What the task requires:
Read through the data, and wherever a line holds the word "icon", write that line out.

Input records:
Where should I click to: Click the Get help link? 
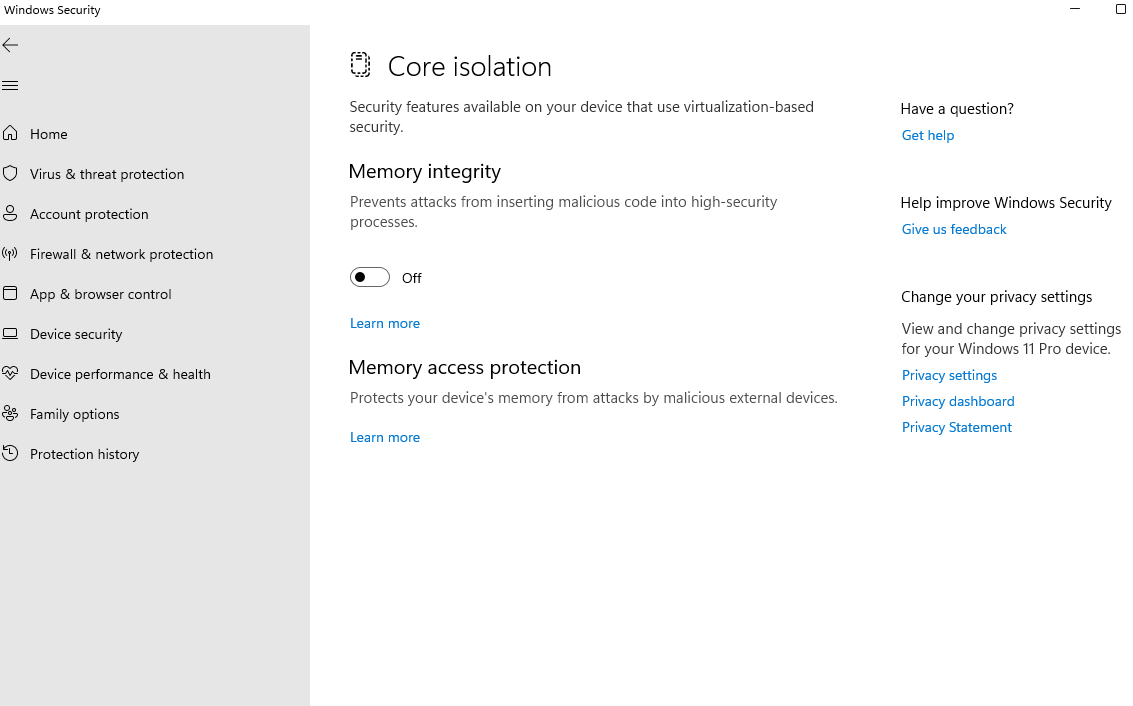coord(927,135)
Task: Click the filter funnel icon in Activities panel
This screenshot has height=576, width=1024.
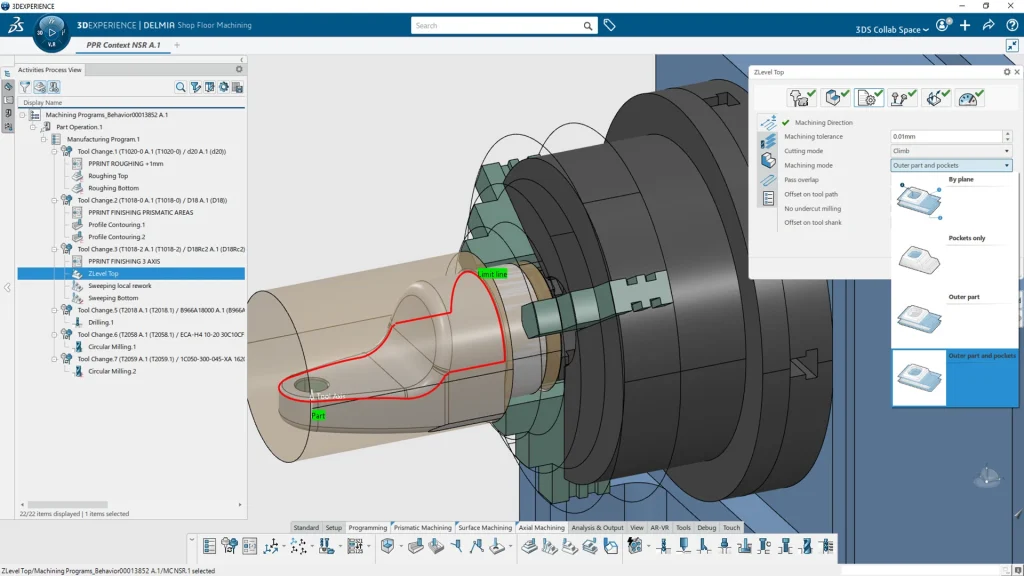Action: coord(25,88)
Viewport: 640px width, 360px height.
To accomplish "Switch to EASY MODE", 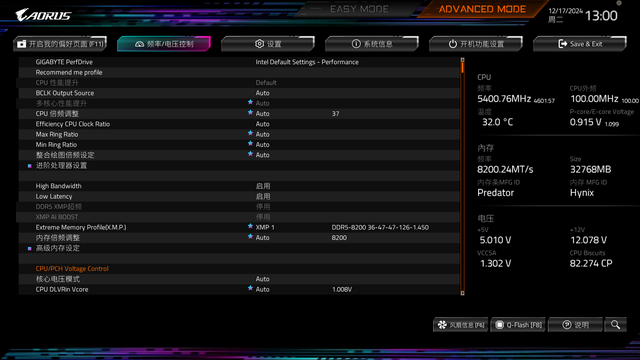I will pyautogui.click(x=359, y=9).
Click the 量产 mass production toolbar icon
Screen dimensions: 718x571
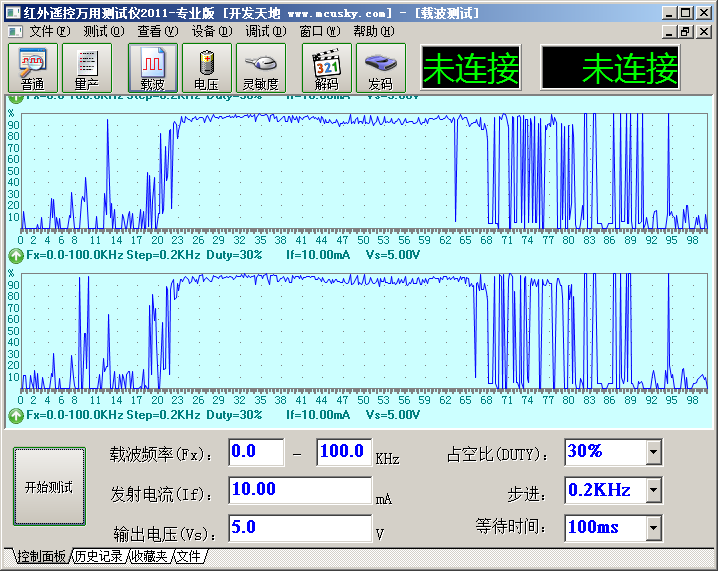pyautogui.click(x=87, y=68)
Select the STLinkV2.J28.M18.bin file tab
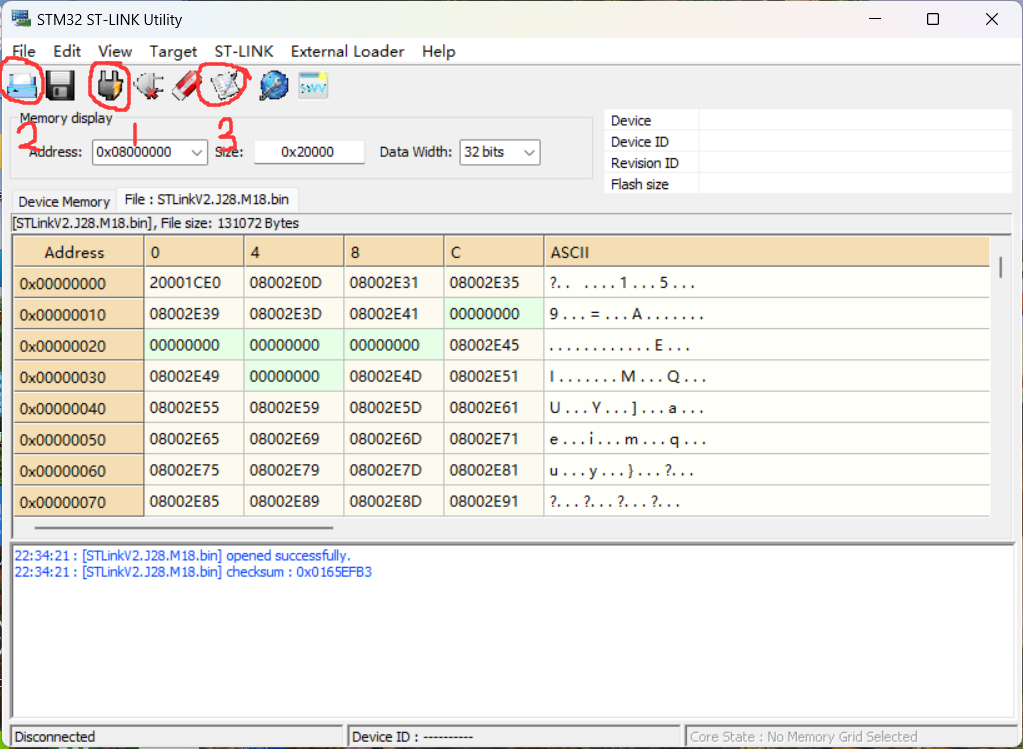The image size is (1023, 749). (x=206, y=200)
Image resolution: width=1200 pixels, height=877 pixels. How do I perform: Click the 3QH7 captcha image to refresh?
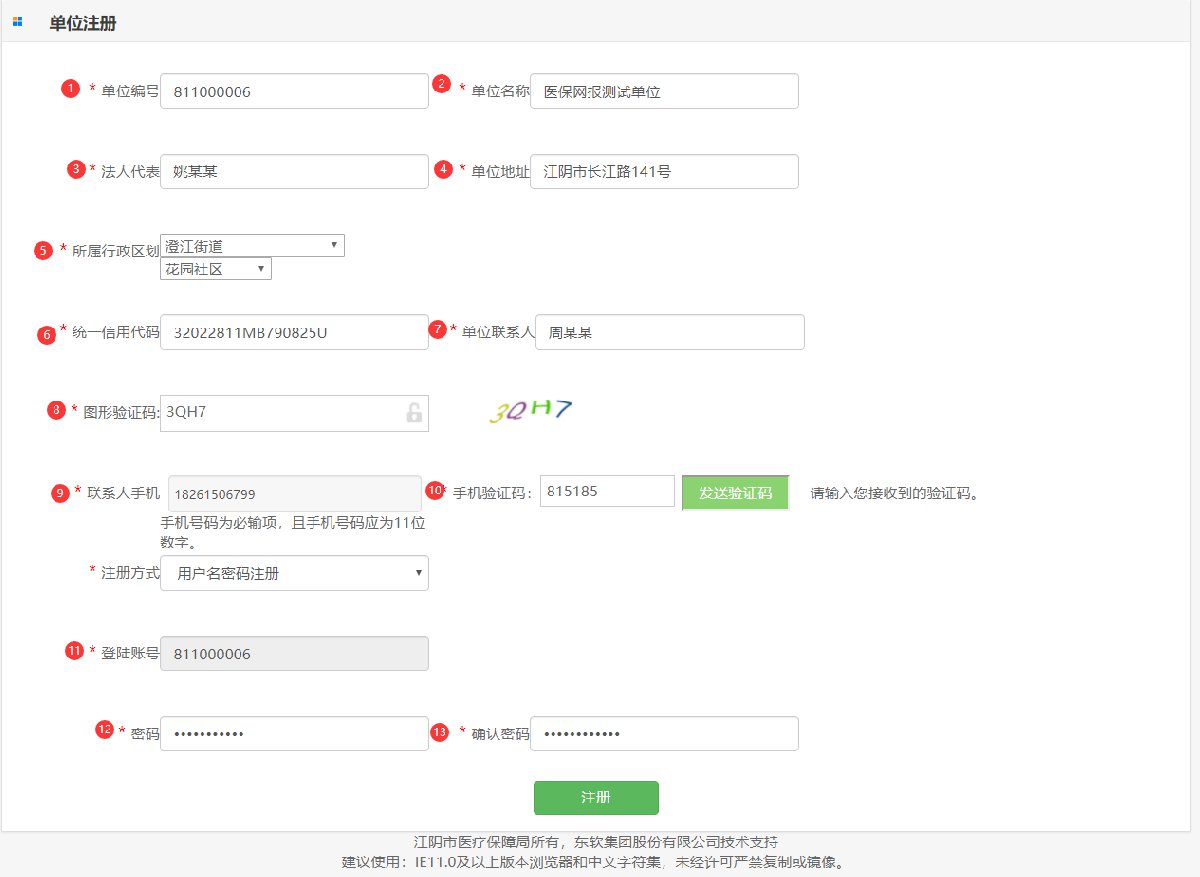tap(530, 410)
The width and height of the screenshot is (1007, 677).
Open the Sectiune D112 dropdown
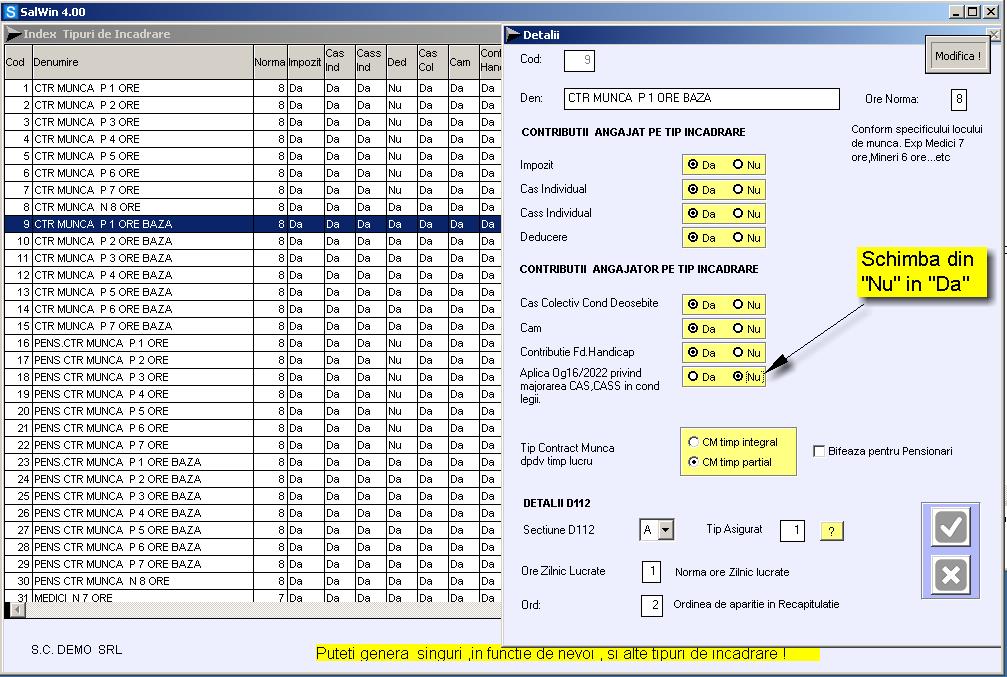coord(666,530)

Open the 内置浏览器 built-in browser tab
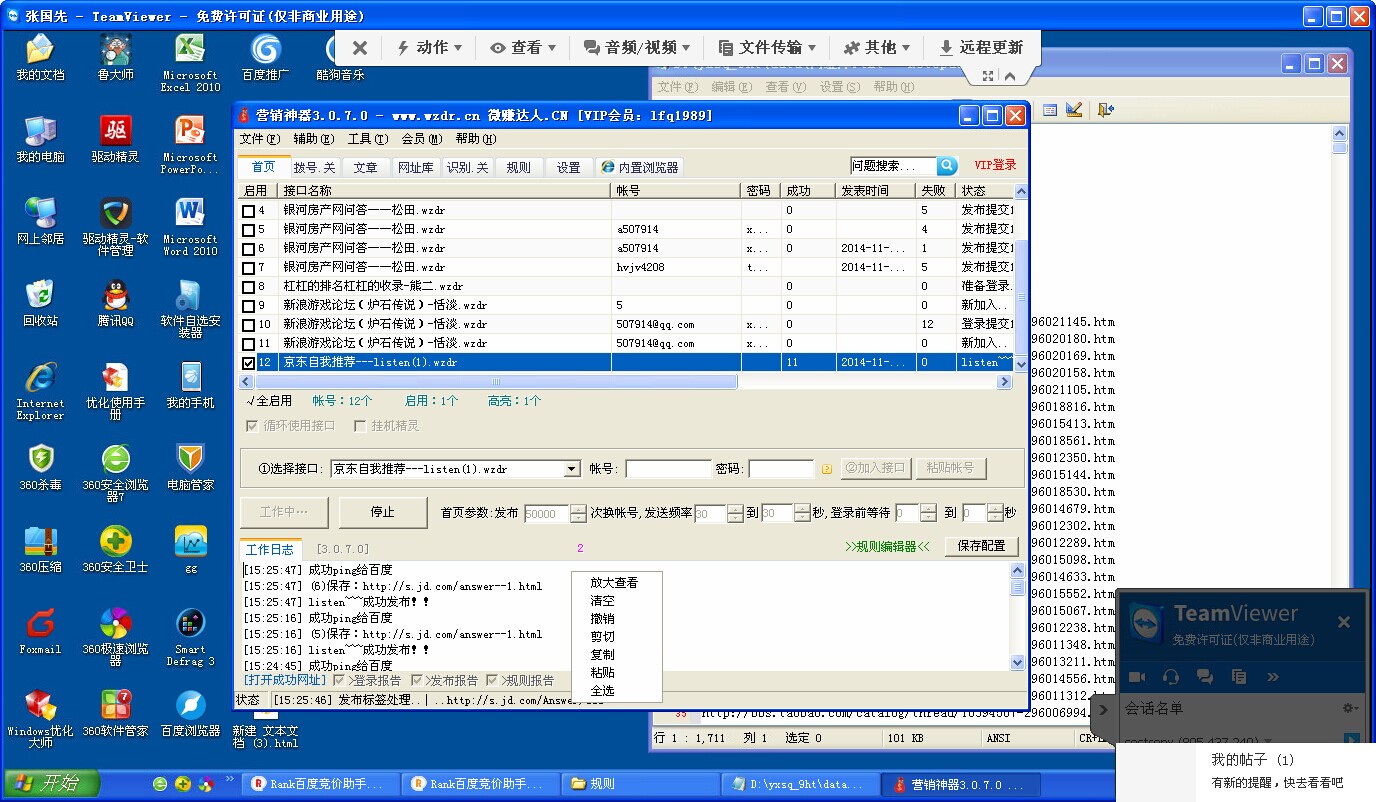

Solved exercise:
Task: Click the filter funnel icon in Activities panel
Click the 量产 mass production toolbar icon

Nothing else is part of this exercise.